Goal Setting

A goal is a way of determining where you are going. It is the “there” that you identify from your vantage point of “here.” Between where you are and where you want to go is an invisible cord; when you stake out and define where it is you want to go, you energize that cord. The promise of your goals are what creates the dynamic tension that pulls you automatically towards their realization.

We all have visions; what we want to accomplish, what we want to achieve or attain, images of how we would like our lives to be. What transforms those visions into reality is the willingness to establish them into real goals. By doing this, you begin to chart a course that will take you to the heart of your highest visions and dreams and make them into reality.

“Goal setting” has become a rather over-used term in the fields of career and life guidance, but there’s no way around it: it is still the most effective way to get you from where you are now to where you want to go. Conventional wisdom may seem ordinary, but the power of it lies in its universal truth.

I have been using goals with my clients and myself for over three decades and I know that the process works. It activates the “Laws of attraction” by having you articulate your wishes and desires, by being really clear and specific and also by being brave enough to specify a date. All the people that I have “mid-wifed” to success have started the process by establishing their goals. If they didn’t have a goal, I never would have known how to support them, nor would they have known what steps to take or when to take them.

Your goals are what move you along your personal game board of success. As you achieve each one that you set for yourself, you move yourself closer to the vision of success that you have created in your mind’s eye. Goals are mileposts along the road that help motivate you as you reach for your finish line. The size and scope of the goals are not important- they can be small or significant; what matters most is that you take the time to articulate them.

A Goal is a statement of a measurable result to be achieved. Goals provide a means for translating wishes into reality. They help you “know when you win” and provide a basis for determining where effort should be focused. All of your goals should follow the S.M.A.R.T. acronym.


To make your wish specific, you must articulate precisely what you mean and exactly what it is that you want to achieve. For instance, if your goal is to climb the corporate ladder within your company, you need to articulate what that means for you. Perhaps your goal is to eventually become president of the company. Or, another example I recently heard from a workshop participant, if your wish is to play professional basketball, you might specify which position you want to play and for which team.

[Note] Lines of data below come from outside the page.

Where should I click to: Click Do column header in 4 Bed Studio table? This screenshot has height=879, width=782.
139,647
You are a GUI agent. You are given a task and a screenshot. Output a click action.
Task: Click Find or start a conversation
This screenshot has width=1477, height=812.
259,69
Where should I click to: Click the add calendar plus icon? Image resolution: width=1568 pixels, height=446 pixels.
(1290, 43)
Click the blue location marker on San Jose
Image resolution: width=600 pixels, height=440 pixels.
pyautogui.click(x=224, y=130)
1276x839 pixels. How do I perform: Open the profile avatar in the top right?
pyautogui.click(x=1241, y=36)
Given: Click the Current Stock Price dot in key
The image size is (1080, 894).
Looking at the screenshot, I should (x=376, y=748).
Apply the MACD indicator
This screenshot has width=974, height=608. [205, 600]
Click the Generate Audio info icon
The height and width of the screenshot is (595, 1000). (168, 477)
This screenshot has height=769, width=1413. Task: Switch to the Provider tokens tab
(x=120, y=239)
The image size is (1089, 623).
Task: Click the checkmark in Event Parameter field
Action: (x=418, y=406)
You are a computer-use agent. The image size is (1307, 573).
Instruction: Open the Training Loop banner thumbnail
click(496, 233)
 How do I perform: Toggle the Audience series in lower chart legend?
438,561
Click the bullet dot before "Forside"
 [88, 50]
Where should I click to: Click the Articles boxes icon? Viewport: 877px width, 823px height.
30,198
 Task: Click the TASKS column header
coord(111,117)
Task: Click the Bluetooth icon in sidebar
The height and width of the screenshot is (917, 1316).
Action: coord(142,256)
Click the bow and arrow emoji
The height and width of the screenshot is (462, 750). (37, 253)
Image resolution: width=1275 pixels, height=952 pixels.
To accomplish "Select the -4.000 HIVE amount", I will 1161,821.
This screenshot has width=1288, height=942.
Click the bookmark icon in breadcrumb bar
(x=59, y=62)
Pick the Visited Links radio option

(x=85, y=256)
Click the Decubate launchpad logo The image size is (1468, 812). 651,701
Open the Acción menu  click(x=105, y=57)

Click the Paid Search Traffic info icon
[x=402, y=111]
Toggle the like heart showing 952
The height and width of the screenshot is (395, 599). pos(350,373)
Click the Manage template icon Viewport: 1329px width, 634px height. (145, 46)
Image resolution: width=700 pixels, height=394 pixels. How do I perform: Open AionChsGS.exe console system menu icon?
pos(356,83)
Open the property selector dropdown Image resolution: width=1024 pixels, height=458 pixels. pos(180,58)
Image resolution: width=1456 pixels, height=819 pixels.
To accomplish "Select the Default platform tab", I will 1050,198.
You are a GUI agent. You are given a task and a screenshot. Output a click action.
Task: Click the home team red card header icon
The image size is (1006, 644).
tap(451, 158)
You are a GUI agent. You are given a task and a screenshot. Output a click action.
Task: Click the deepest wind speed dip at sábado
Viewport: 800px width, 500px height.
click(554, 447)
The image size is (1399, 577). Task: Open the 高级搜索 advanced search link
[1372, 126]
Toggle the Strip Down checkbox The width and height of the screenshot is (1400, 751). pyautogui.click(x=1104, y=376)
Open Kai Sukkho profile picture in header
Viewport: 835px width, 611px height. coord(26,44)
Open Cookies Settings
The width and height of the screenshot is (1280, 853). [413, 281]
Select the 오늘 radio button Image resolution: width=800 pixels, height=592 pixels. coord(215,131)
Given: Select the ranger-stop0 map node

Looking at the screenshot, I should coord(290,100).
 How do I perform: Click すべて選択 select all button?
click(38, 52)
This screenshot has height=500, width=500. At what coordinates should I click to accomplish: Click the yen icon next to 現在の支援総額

The second criteria is that it must be measurable. You must be able to count, or mark, the outcome in some way. In the corporate situation, the marker would be your appointment by the board to the position of president.


The third criteria is that is must be attainable according to your personal profile. Is it possible for you given your features, characteristics, assets, and limitations to achieve this goal? You can’t be five feet tall and realistically play center for a major league basketball team. If your firm requires all executives to have a college degree, you can’t expect to become president of the company without one. In other words, the goals must be within your realm of capabilities.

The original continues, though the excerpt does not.